In order to experience the sense of touch the first thing you require is a body; maybe a hand; the edge of a finger; the outermost layer of skin. A number of attempts have been made to integrate embodiment into virtual theatre. These lay across a spectrum, from true presence to pure novelty, and the most basic tend to appear in 360° videos as a point of view camera. A body extends from the base of the equirectangular video, either applied in post-production or achieved with some mechanical trickery on set.

Although these humble methods do indicate a genuine eagerness for embodiment, they concentrate on the aesthetic and disregard the meaning. At the same time, technologists working with embodiment tools — such as 6 degrees of freedom controls — don’t consider it significant. This despite evidence that giving users a virtual body within a VR context is a “critical contributor to the sense of being in the virtual location” (Slater, Spanlang & Corominas, 2010).

Embodying The Senses

Let’s start by breaking down what is involved in embodiment. It’s about more than seeing a body that might be your own. It’s about a subset of senses including but not limited to; mechanoreception, the sense of touch; proprioception, the awareness of our position and movements; and interoception, the sense of the internal workings of our body. If one were to realistically simulate these three senses in a way that accurately represented the fictional situation entered into by the participant then you may actually surpass embodiment: in the sense that the participant is no longer embodying an experience but they are, for all intents and purposes, experiencing it. Seeing is believing, and so much more.
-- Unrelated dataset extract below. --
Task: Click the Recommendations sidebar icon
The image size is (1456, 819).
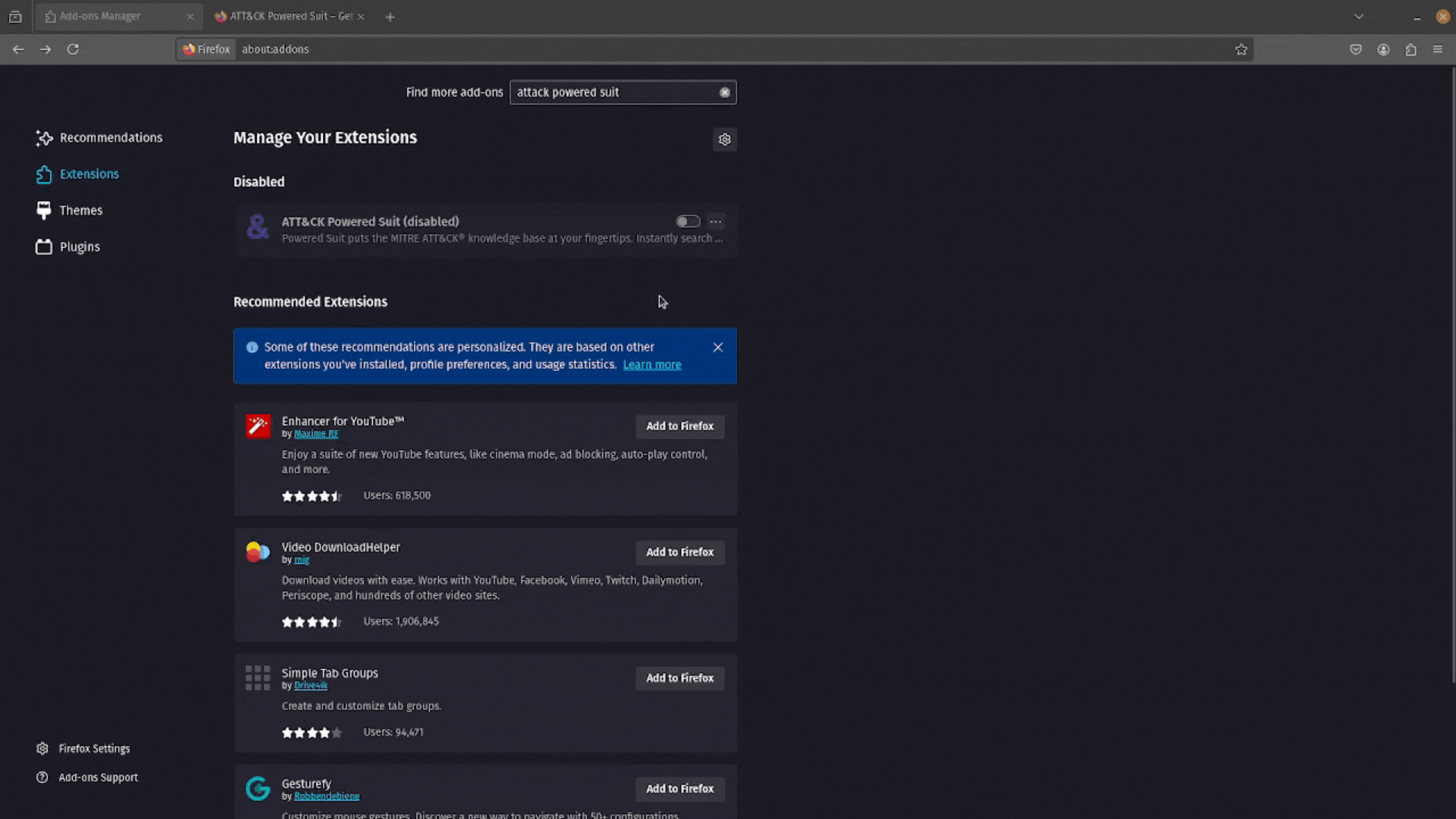Action: point(43,137)
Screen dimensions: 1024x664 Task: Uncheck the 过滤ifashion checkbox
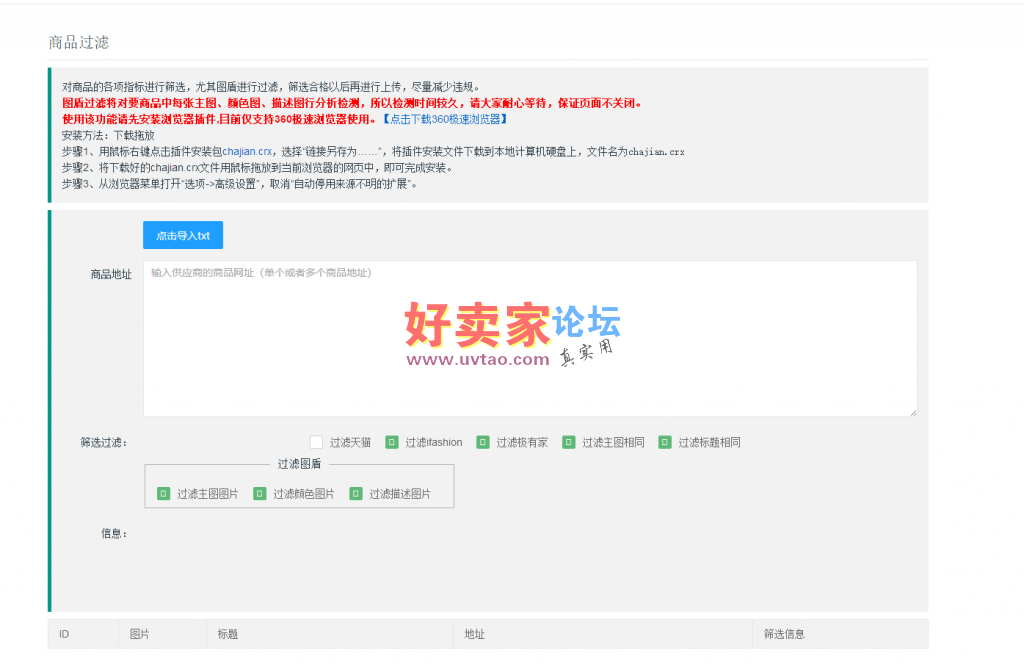[x=392, y=442]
In XR we don’t need to pass that threshold, which is convenient as achieving even an approximation of this would involve intrusive neurostimulation: in other words sticking giant needles into each other’s brains. Hardly ideal, or ethical, but thankfully due to our innate sensory selective attention this is unnecessary. By approximating, or at the very least pacifying, these senses we can reach a state in which the participant feels what we want them to feel and ignores everything else. This could involve basic considerations of comfort: if a space is too cold or too hot in conflict with the content being presented then the participant will be distracted from the designed experience.

Can you feel it?

Conversely, creators can contextualize these sensory differences and use them to great effect. In their 2018 VR theatre piece ‘The Extension’, young theatre company Electrick Village replaced represented sensory stimuli in VR with dissimilar ones in reality. In VR we are fed a savory snack and in reality we are given a piece of chocolate. This contrast embodies the emotional state of the character, whose experience we are living in a visceral way.
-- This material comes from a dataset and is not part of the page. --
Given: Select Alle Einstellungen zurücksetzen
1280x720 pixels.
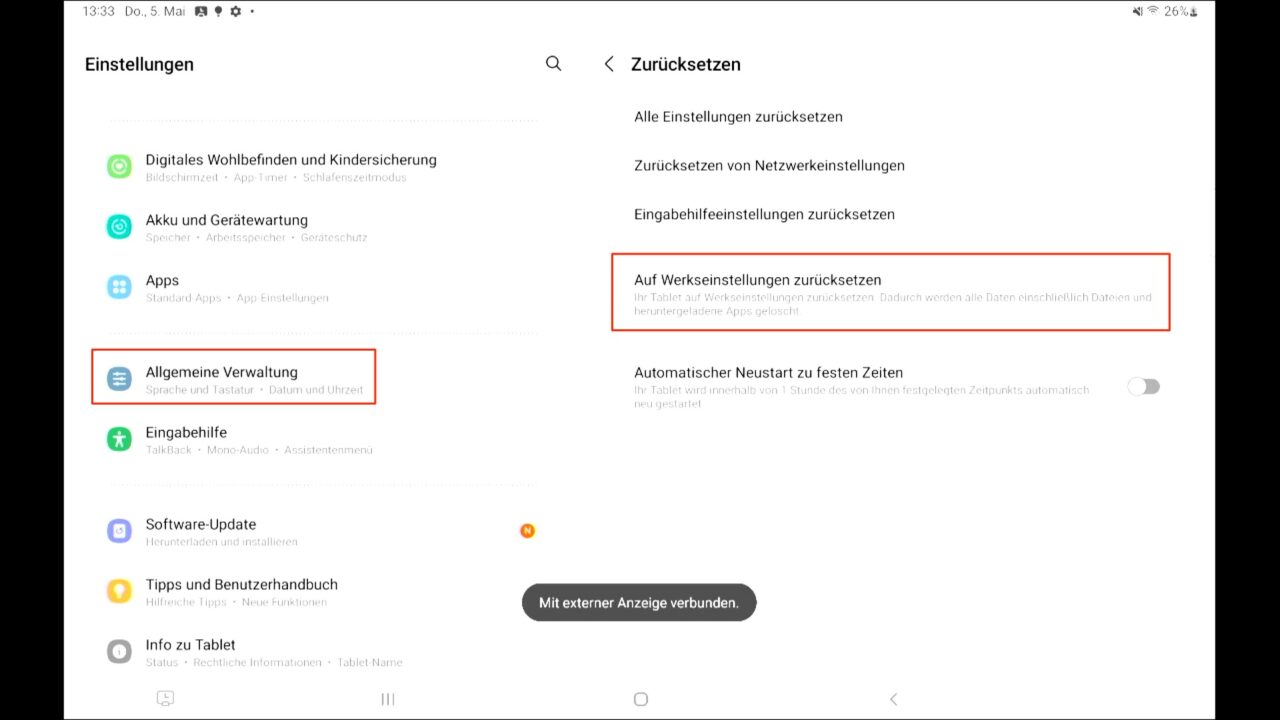Looking at the screenshot, I should (738, 117).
Achieving embodiment through the alignment of our proprioception and the position of the virtual body is becoming more achievable thanks to technological advances in motion capture. All in one electromagnet suit-based systems are constantly improving in accuracy. The difference in price versus optical tracking is dramatic enough to forgive the drop in quality of output. We are also seeing software-based solutions to embodiment that reconstruct a full body based on the position of the 6DOF controllers and headset.

Virtual Limbs

This is most effective in the VR game Echo Arena. An anti-gravity game mechanic, which renders the player’s legs useless, gives us virtual legs that trail behind as we move through the environment with our hands. As there is no conflicting information between the control of our real and virtual legs, a few minutes in we simply ignore that sensory input.

Comparable work has been done in theatre to align sensory input with represented visual input that actually predates the modern wave of consumer VR. The company Il Pixel Rosso created a number of works — most notably ‘And the Birds Fell From the Sky’ — which employed video glasses, real world haptics and instruction based theatre to create virtual experiences. Participants were instructed to move in a way that aligned with the fixed frame camera movements shown to them on the video glasses. Despite this being a film media heavy product, the act of theatre was enacted in the live embodiment produced by the agents of the piece and experienced by the audience.

The participant has lived in their body their entire life; when you alter the representation of their body you ask them to relearn how it works. This is not an achievable task in the few minutes before they lose interest. You have two choices when it comes to embodiment: accurate representation or intentional subversion. Anywhere in-between will cause a disconnect that you may not be forgiven for.

Authored by Roderick D. Morgan, Director and Producer Trajectory Theatre

(Originally published on Our Trajectory Medium on 13 February 2019)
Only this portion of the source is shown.